Police, community hunting for L5P shooter

Terry Williams made the walk from the Euclid Avenue Yacht Club to his apartment a few blocks away on Seminole Avenue countless times. He was a regular at the popular blue-collar bar, and a former bartender there.

Shortly after midnight on May 22, Williams and an out-of-town guest left the bar to grab a six-pack at the gas station across the street, in the heart of Little Five Points, and head to Williams’ home, according to EAYC bartender Gino Hallidy. They were almost there when a man stopped to ask them for a light. Williams’ guest gave the man a lighter, and the man demanded cash, according to an Atlanta Police report. Before either Williams or his friend were able to comply, the man shot Williams once in the head.

Williams, who is in his late 30s, is listed in serious condition at Grady Memorial Hospital, according to Atlanta Police public affairs officer James Polite. Polite tells CL they do not yet have a suspect in the shooting.

The quirky, close-knit and typically tolerant Little Five Points neighborhood has been spared any high-profile crimes since 2002, when three street kids were charged with a hate crime for the savage, daytime beating of Idris Golden and his brother, Che.
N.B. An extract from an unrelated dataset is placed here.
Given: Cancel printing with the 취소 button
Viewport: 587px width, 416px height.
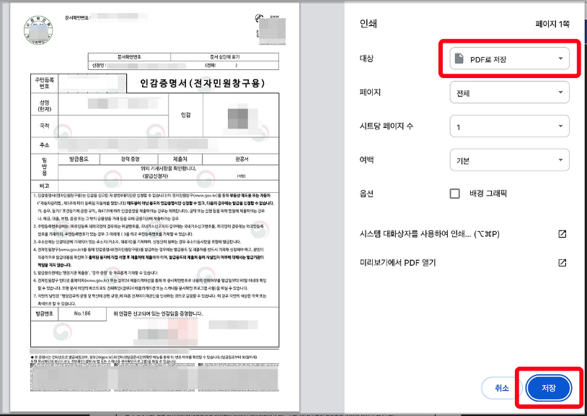Looking at the screenshot, I should (x=500, y=387).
The attackers yelled racial slurs at the Goldens, who are black, while attacking them, witnesses said. The three later pleaded guilty.
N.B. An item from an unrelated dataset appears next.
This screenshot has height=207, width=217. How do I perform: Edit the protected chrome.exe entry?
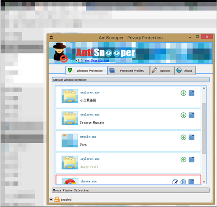pyautogui.click(x=175, y=182)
Neighborhood activist Don Bender says he doesn’t believe the recent shooting indicates a trend: “It certainly is the most extreme thing that’s happened here in many years.”
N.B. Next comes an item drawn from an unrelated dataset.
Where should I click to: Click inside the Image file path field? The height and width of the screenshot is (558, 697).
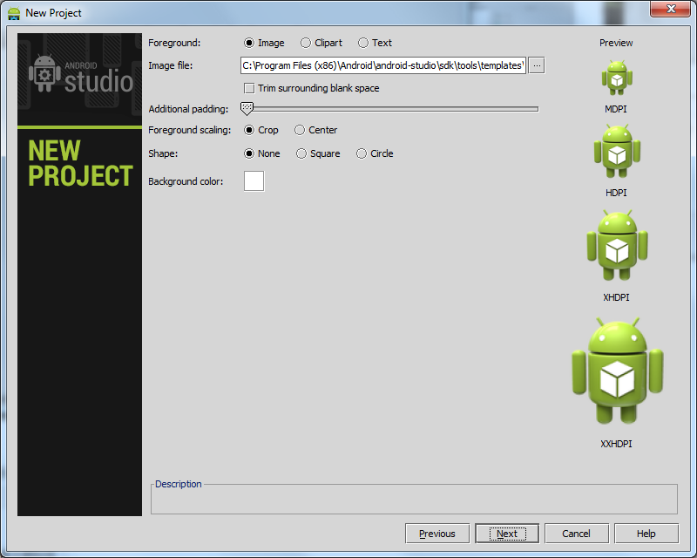(x=383, y=65)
Bender says the Little Five Points Community Association will be taking up donations in order to offer a reward for info on the shooter. (CL will update this blog as more info about both the reward and the shooter becomes available.)

In recent months, Hallidy hadn’t heard of much crime in the neighborhood, either.

But he says that from September 2006 to February 2007, at least a half dozen EAYC patrons and local employees, himself included, had been mugged in Little Five. EAYC employees had grown concerned enough to put up fliers in the bar and on the street warning about those attacks. “From where I’m standing now,” Hallidy told CL by phone, standing in front of the bar, “I can see four of them.”